Вера вскочила и сказала с каким-то злым вызовом:
— А если я тебя действительно люблю?
— Если… Это еще приблизительно. Уточни, Верочка. Не спеши с выводами. Хочешь, я тебе твой портрет подарю? Ты просила.
— Не хочу!
— Ты лучше, когда не смеешься. Авось и у тебя сквозь слезы судьба проблеснет.
— Тебе что же, желаннее я ревущая?..
— Не знаю. А портрет я тебе все-таки подарю. На память. Но в Москве попытаюсь написать тебя получше.
— Значит, у меня еще может теплиться надежда? — уязвленная, спросила Вера. — Как в романе!..
— Как в жизни, — возразил Мишаков. — Иди, я вечером приду.
— Не надо, — сказала Вера, мотнув головой, и пошла прочь.
Мишаков взглядом проводил ее до середины улицы.
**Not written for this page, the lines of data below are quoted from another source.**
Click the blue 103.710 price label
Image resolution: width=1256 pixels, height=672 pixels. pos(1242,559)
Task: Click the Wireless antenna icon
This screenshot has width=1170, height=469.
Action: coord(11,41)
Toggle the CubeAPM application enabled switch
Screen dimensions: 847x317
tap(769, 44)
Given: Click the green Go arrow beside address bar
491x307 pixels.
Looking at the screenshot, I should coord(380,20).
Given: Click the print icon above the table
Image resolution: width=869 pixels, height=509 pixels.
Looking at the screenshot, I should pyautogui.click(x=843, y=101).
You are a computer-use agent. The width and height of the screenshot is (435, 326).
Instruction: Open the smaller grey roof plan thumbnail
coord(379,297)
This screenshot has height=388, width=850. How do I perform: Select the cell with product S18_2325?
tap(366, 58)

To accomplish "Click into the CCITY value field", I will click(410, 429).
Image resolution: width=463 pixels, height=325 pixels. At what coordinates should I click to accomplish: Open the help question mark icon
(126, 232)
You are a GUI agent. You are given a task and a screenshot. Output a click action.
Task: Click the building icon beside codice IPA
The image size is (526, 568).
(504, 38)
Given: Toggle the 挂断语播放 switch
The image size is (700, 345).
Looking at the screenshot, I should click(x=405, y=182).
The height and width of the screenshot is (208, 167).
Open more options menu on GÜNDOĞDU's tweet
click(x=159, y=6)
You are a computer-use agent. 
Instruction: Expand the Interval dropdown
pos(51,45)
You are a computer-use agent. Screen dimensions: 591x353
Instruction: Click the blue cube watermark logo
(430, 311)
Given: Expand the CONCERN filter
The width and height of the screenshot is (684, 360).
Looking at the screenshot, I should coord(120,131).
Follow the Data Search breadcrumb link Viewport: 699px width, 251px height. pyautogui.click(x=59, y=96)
Он не знал, придет к ней вечером или нет, но был уверен, что она будет ждать его.
Марфуша все еще теребила розовые рюшки на груди. Сжав коленки, она не поднимала головы.
— Ну, продолжим, Марфинька, — сказал Мишаков, исподлобья глядя на доярку. — Не вижу твоего лица.
— Куда же оно делось, Борис Лексеич?..
— Ты его просто прячешь. Как это у тебя получается? Но мне спрятанное лицо не нужно. Смотри на колодец. Где-то там… ну, предположим, поют частушки. — Мишаков понимал, что нужно отвлечь Марфушу от воспоминаний о Вере. Какие здесь поют частушки?